"We're pretty open, we're always looking for ways to get better," president of baseball operations Michael Hill said. "If there is an opportunity out there, we'll pursue it. At this point, we're just seeing if there is anything out there that makes sense."
Mills is a 22-year-old left-hander and has reported to Double-A Jacksonville.
The plan is to have Mills be part of the rotation, but his path to the big leagues may ultimately be in the bullpen. Mills' fastball topped at 95 mph as a starter, but if he relieves, the thinking is it can track higher, if he gives max effort for an inning or two.
Mills' role could eventually become similar to that of Adam Conley, who has become a late-inning option for the Marlins, and a potential closer.
Had the Marlins not traded Bour before Aug. 31, he would have been a non-tender candidate, as his $3.4 million salary in his first year eligible for arbitration was expected to jump to more than $5 million.
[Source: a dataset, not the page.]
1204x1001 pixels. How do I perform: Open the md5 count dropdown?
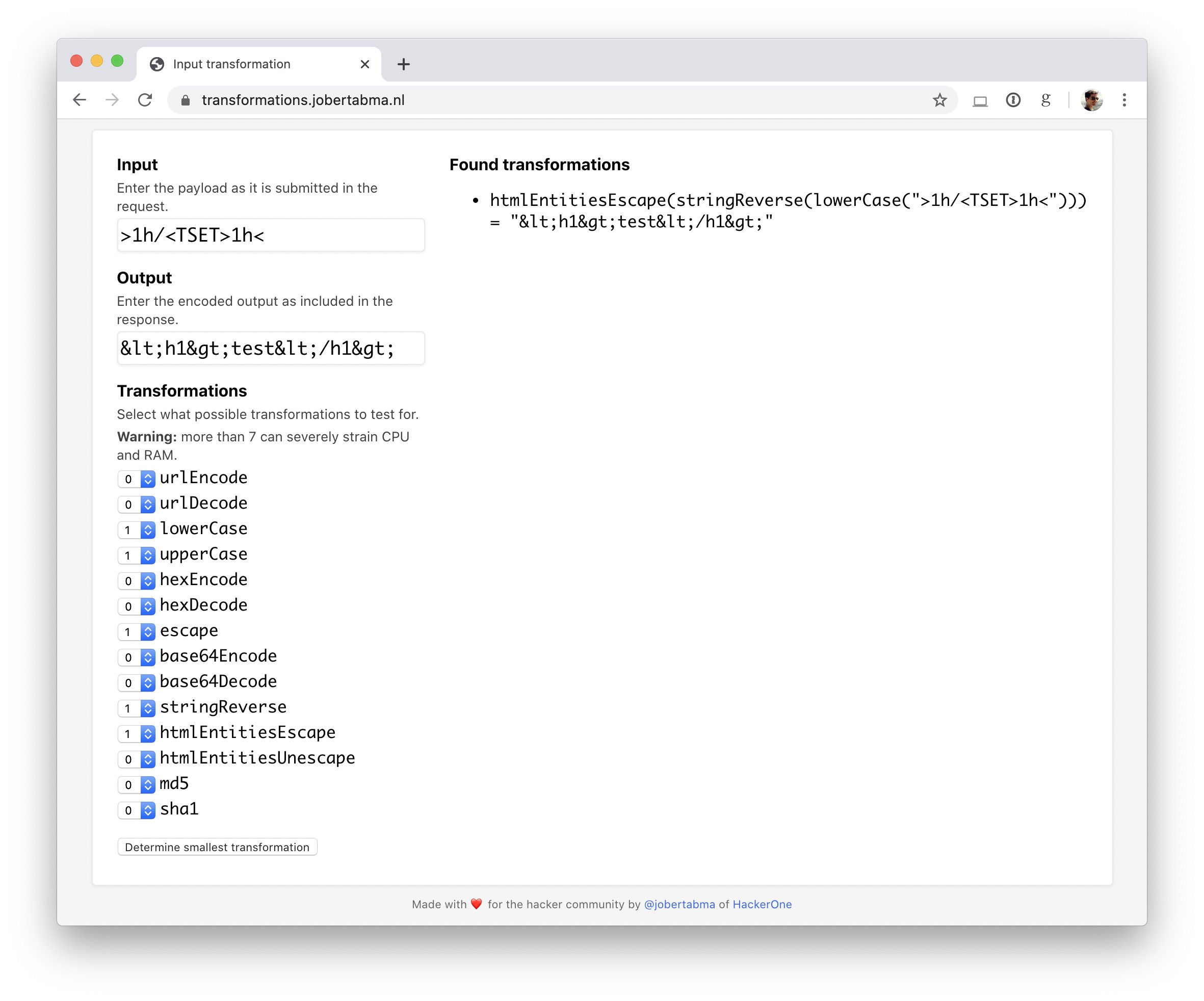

So rather than risk not getting anything for the 30-year-old first baseman, Miami made the move.
The Marlins are looking for more versatile and athletic options at first base. For now, Derek Dietrich is playing first. But Miami may still trade Dietrich before the end of the month. Right-hander Dan Straily and second baseman Starlin Castro are two other potential August trade candidates.
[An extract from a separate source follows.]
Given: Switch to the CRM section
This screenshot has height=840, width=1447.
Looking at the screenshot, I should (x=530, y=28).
The Marlins already have made three trades in recent weeks.
At the July 31 non-waiver Trade Deadline, the Marlins made two deals. Reliever Brad Ziegler was traded to the D-backs for right-handed reliever Tommy Eveld, who is at Double-A. And outfielder Cameron Maybin went to the Mariners for infielder Bryson Brigman and $250,000 of international free-agent signing pool money. Brigman is at Class A Advanced Jupiter.
Since last year, the Marlins have made several trades that brought in 27 new players to the organization. That number is now 30, counting the three deals since July 31.
"We just didn't have that upper-level depth," Hill said. "We didn't have depth anywhere. We talk so much about layering the talent, and having the talent from the low Minors up to the big leagues. It's imperative. You don't have a sustainable product, unless you have layers and waves of talent coming in. That's something we've been able to accomplish in pretty short order."
Several of the young players acquired over the past year have already reached the big leagues, including outfielder Magneuris Sierra and right-hander Pablo Lopez. Outfielder Lewis Brinson, first baseman/outfielder Garrett Cooper and left-hander Caleb Smith were also acquired through trades, but all three are on the disabled list.
"We're excited about all the young players," Hill said. "Some of them we see on display in the big leagues now. The fans in South Florida can see that. We're very excited to add depth."
Worth noting • Kyle Barraclough (lower back stiffness) threw a light bullpen session on Saturday. The reliever said he may be ready to come off the disabled list after his 10 days are up. The club doesn't believe the issue is serious and will continue to monitor the right-hander.
• Shortstop prospect Jose Devers, ranked as Miami's No. 12 prospect, according to MLB Pipeline, was recently promoted to Jupiter. But the 18-year-old is dealing with a tired arm from throwing, and the organization is weighing whether to place him on the disabled list. Devers has already made tremendous strides, moving from Class A Greensboro to Jupiter, and the organization isn't taking any chances with him.
• Hard-throwing right-hander Jorge Guzman will likely finish the season at Jupiter. With Mills at Jacksonville, there isn't a need at this point for another pitcher. So Guzman, Miami's No. 5-ranked prospect, may finish out the season with the Hammerheads.